Source data =>
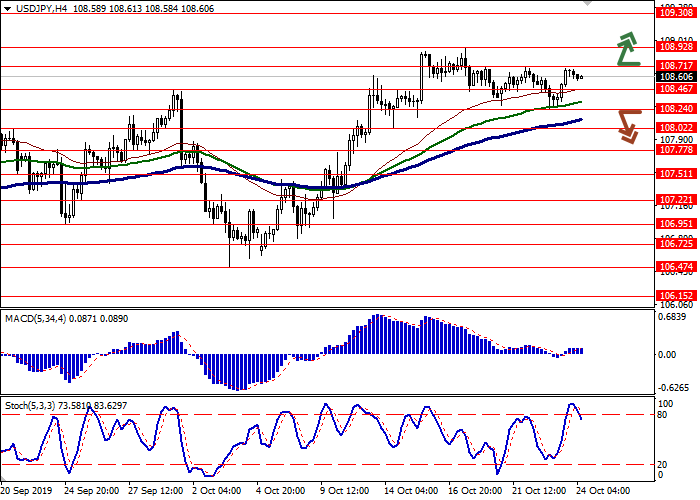Select the 109.308 red price level label
The image size is (700, 500).
pos(674,13)
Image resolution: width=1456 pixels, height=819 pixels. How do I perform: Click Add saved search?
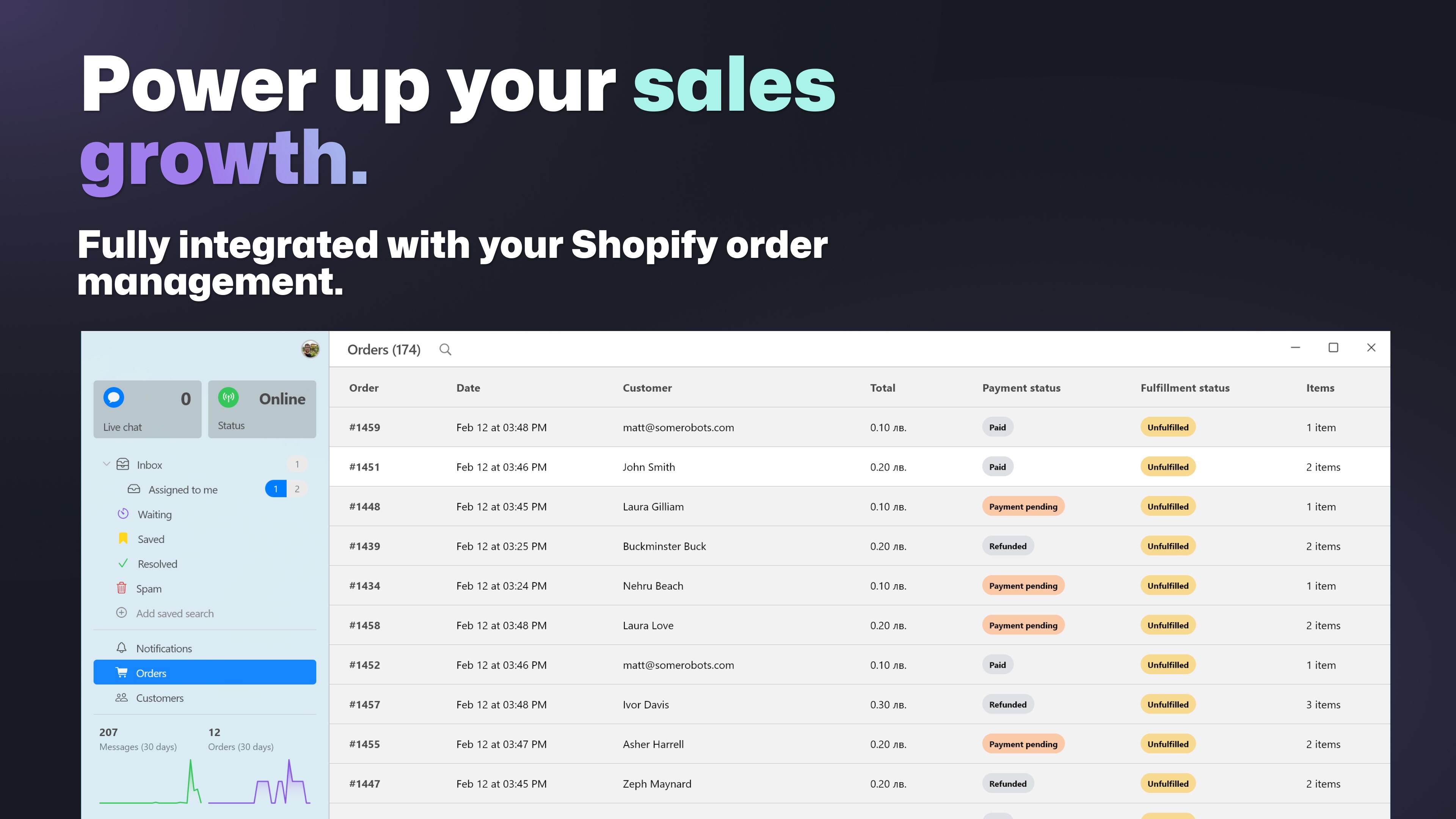click(x=174, y=613)
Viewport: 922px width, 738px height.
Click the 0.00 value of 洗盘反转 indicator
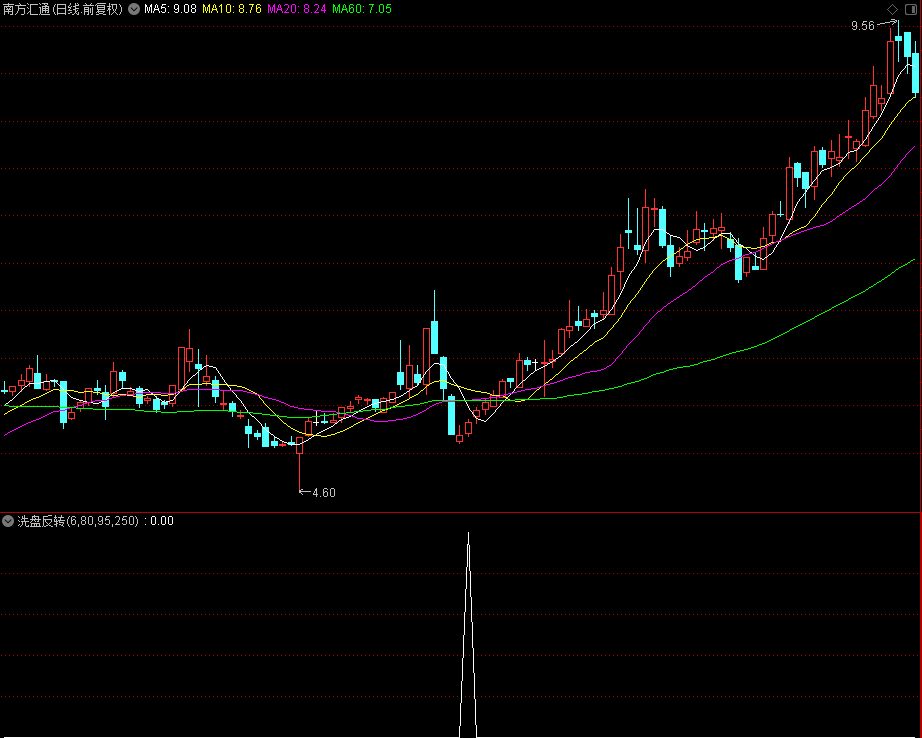click(x=161, y=521)
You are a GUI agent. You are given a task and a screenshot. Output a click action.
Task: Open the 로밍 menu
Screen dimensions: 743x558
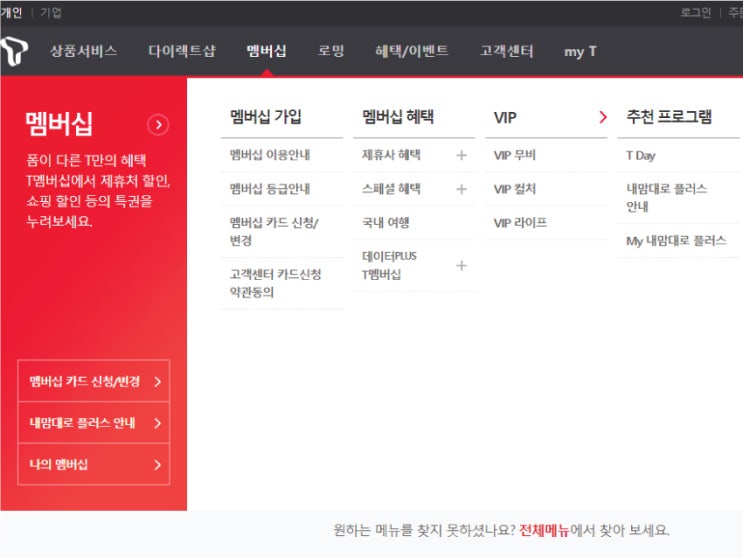[331, 51]
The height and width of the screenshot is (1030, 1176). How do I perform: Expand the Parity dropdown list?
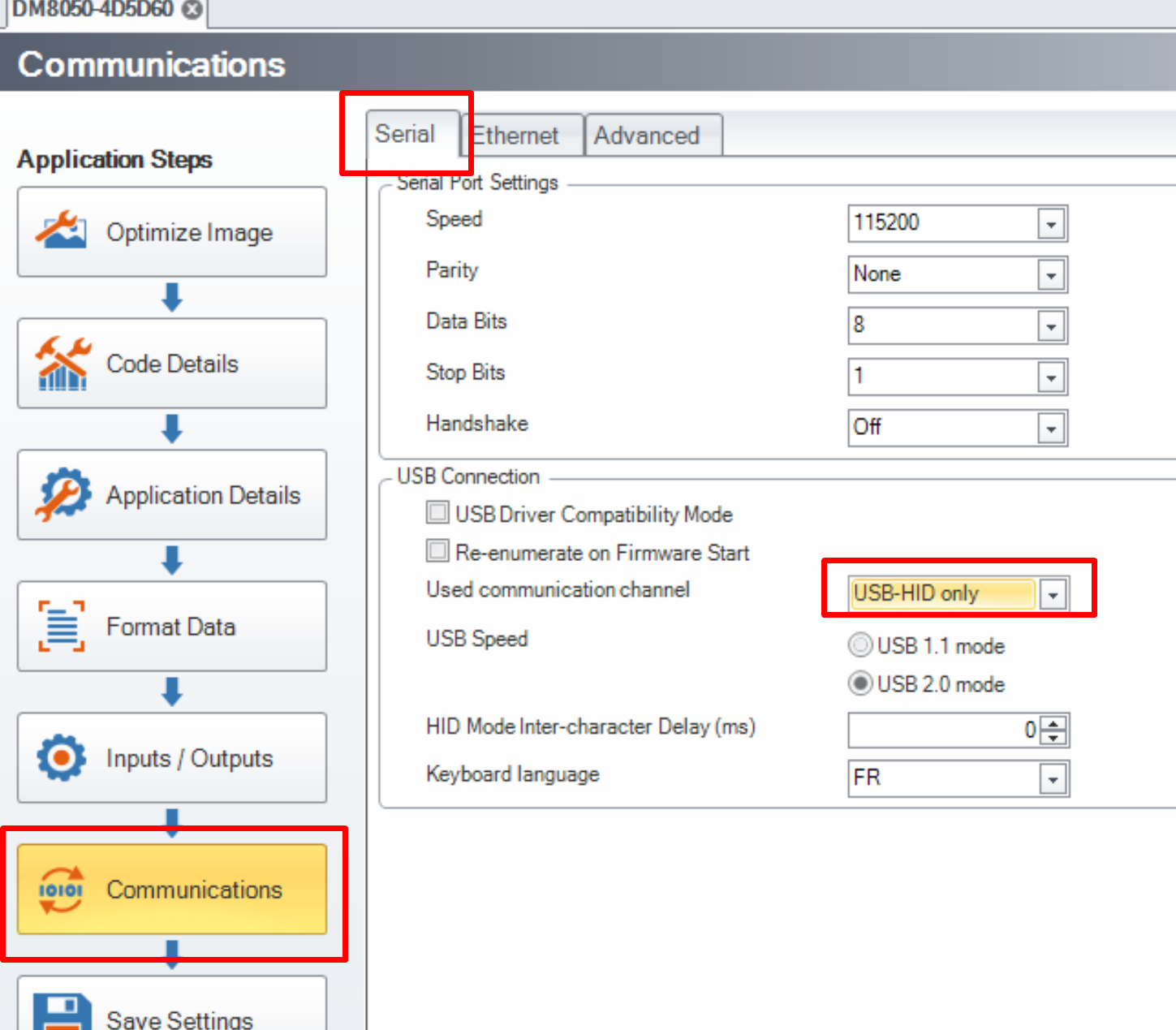tap(1051, 275)
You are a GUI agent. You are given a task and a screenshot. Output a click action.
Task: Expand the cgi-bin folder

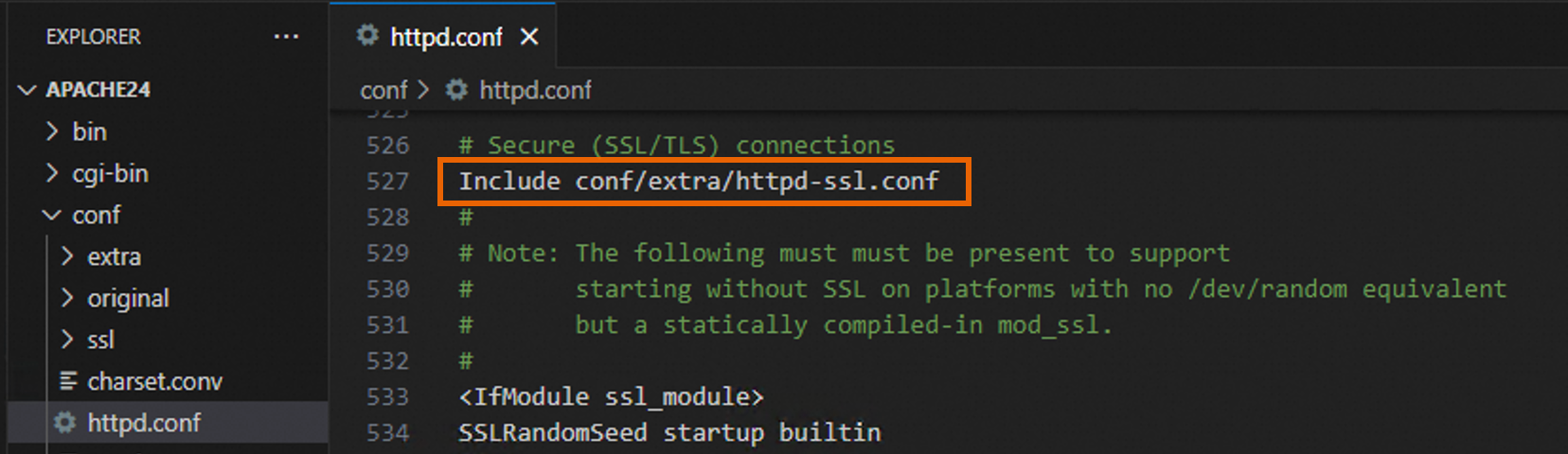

What to work on =>
Write out exactly the lines from the one containing "Click the 0.00 value of 洗盘反转 indicator" through the end of the entries, both included. Pictures are not copied.

Answer to this exercise =>
Click the 0.00 value of 洗盘反转 indicator
click(x=161, y=521)
You are a GUI agent. You are given a task and a screenshot. Output a click action.
Task: Open the 로밍 menu
Screen dimensions: 743x558
[331, 51]
The height and width of the screenshot is (1030, 1176). How do I perform: Expand the Parity dropdown list?
tap(1051, 275)
You are a GUI agent. You are given a task and a screenshot. Output a click action.
Task: Expand the cgi-bin folder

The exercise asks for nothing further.